While planning topics were the subject of courses starting in 1918, it was only in 1935 that a three-year grant from the Carnegie Corporation enabled Cornell to establish an interdisciplinary suite of planning courses under the leadership of Gilmore D. Clarke ‘13. The first regional planning master’s degree was awarded in 1943, though the first full class of eight students graduated after the war in 1947–48. Professor Emeritus John Reps was a member of that class.
Since that time Cornell has gone on to expand its offerings to include an undergraduate program, a doctoral program, and other joint programs with architecture, law, landscape architecture, public administration, and real estate.
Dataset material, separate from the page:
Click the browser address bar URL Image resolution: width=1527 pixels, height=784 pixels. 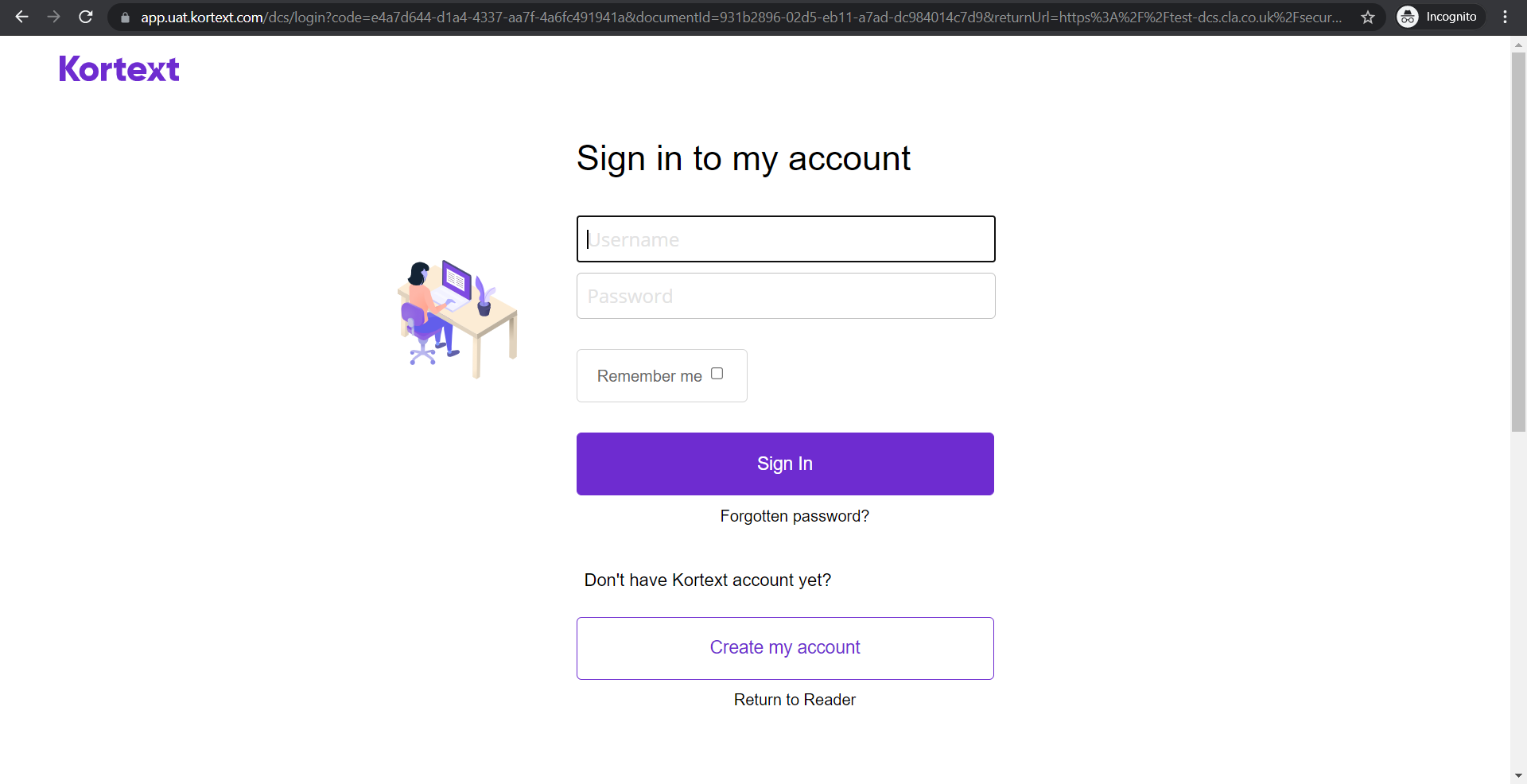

In 2010 the department housed more than 120 undergraduate urban and regional studies majors; 96 masters students; and 27 Ph.D. students in planning and regional science. Over the years CRP has graduated 1,250 M.R.P.s; 260 Ph.D.s; and hundreds of B.A.s of urban and regional studies. There have also been almost 200 M.A.s in historic preservation; 70 M.A.s and 60 Ph.D.s in regional science; and a number of masters of professional studies. These graduates have gone on to promising careers around the world.